Hi, I have two solutions to a problem one devised by me and the other by the instructor. They have the same result, but which is actually done correctly?

Problem:
We have an initial location x_{init}=1000 with an uncertainty modelled with a Gaussian with \sigma_{x}^2=900. We take a GPS measurement z=1100 which has an error variance \sigma_{z}^2=100.

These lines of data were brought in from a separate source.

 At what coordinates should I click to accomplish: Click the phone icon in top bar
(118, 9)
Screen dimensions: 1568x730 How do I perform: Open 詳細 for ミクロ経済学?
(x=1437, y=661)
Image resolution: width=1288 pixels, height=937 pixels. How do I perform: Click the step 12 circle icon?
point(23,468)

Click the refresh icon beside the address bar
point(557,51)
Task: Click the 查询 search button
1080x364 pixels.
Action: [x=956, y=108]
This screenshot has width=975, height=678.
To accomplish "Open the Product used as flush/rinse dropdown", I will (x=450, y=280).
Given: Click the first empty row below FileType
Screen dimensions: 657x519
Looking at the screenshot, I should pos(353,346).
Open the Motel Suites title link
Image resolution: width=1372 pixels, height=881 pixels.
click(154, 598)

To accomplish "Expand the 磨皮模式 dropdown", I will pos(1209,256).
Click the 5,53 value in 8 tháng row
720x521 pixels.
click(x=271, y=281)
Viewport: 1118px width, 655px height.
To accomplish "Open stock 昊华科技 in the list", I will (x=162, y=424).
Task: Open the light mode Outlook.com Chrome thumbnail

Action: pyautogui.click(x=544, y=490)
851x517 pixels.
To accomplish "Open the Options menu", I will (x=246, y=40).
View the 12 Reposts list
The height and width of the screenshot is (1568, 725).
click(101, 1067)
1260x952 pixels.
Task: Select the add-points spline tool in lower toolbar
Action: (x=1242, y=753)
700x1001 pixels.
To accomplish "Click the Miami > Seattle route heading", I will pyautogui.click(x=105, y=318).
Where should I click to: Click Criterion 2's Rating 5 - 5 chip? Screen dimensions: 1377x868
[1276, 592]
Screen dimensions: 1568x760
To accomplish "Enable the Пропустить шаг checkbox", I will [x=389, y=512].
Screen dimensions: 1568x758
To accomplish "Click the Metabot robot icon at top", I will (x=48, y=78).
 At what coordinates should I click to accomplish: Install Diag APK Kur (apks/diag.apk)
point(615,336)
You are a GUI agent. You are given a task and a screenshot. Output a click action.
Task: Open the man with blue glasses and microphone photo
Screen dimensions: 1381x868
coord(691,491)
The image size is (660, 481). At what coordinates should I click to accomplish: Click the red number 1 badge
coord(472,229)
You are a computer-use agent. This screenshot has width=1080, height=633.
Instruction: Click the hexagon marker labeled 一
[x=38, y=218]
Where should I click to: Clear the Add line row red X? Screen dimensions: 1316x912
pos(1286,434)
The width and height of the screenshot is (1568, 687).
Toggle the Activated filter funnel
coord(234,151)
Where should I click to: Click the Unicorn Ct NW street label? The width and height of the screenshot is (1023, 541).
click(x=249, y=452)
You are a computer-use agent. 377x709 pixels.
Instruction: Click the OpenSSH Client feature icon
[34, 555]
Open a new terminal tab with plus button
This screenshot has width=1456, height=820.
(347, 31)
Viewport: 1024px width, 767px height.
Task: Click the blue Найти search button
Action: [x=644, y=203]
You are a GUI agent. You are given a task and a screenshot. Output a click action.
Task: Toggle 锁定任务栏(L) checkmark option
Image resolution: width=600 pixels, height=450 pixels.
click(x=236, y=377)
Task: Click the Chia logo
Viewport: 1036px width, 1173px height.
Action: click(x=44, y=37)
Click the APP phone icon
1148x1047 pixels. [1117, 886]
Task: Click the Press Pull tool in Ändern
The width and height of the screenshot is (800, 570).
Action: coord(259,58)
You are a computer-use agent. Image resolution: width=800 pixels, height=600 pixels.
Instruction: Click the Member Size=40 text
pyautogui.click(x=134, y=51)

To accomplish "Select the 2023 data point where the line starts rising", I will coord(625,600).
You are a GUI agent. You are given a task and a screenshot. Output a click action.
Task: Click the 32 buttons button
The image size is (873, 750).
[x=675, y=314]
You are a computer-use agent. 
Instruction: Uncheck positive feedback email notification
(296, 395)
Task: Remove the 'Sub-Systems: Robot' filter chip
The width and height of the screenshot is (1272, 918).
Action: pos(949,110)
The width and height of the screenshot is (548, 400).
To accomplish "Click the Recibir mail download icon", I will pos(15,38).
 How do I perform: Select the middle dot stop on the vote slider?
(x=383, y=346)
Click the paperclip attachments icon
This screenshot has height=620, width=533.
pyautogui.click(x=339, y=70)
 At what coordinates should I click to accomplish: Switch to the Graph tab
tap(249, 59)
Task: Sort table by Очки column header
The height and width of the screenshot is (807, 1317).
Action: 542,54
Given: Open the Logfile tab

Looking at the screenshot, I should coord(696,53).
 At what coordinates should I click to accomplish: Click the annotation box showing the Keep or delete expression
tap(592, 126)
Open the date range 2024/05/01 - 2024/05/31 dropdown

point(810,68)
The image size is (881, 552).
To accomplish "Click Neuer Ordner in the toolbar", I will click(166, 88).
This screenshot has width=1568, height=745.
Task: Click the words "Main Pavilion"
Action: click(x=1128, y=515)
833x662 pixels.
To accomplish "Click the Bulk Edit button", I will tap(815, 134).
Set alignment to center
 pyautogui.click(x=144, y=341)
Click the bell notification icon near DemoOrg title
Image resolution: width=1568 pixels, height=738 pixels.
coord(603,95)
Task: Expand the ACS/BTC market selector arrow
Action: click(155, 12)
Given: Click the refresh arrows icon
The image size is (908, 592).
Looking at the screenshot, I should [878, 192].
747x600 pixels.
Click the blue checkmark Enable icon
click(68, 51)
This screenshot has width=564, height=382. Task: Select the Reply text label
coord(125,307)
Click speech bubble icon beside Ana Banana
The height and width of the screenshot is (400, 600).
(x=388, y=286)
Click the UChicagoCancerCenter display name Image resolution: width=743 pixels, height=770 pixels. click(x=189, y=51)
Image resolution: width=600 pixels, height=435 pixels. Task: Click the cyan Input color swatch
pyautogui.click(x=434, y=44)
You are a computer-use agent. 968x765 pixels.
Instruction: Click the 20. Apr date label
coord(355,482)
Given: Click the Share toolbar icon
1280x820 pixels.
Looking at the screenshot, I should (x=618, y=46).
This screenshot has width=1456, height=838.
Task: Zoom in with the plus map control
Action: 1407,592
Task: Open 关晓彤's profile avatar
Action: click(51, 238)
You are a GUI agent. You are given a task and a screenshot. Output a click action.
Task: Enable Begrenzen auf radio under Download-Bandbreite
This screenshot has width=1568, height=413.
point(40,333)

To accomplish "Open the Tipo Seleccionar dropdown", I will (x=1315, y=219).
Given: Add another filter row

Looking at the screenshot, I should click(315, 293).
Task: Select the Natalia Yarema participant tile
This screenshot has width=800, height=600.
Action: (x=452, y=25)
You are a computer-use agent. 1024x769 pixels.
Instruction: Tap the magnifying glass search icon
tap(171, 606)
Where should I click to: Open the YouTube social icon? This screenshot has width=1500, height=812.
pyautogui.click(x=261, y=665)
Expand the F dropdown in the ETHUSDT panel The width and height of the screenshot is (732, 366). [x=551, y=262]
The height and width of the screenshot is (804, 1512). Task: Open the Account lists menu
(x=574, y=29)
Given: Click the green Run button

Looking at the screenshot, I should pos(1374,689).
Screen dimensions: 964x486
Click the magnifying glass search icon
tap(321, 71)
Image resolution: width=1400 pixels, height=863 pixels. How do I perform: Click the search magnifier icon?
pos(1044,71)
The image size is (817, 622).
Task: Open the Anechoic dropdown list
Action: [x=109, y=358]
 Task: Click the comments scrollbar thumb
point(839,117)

Write the probabibility density functions of the prior p(x) and the measurement p(z|x). And using Bayes rule, what is the posterior p(x|z)?
Solution 1:
p(x) = N(x; 1000, 900)
p(z|x) = N(z-x; 0, 100)
p(x|z) = \frac{p(z|x)p(x)}{p(z)}
p(z) = \int p(z|x)p(x) = N(z; 1000, 1000)
\vdots
p(x|z) = N(x; 1090, 90)
Solution 2:
p(x) = N(x; 1000, 900)
p(z|x) = N(z; 1100, 100)
p(x|z) = \frac{p(z|x)p(x)}{p(z)}
p(z) = \int p(z|x)p(x) = \eta (a normalizing constant)
\vdots
p(x|z) = N(x; 1090, 90)
The specific calculations are not important, but I hope I've given enough information to say which p(z|x) is actually correct. Or maybe they both are, or neither?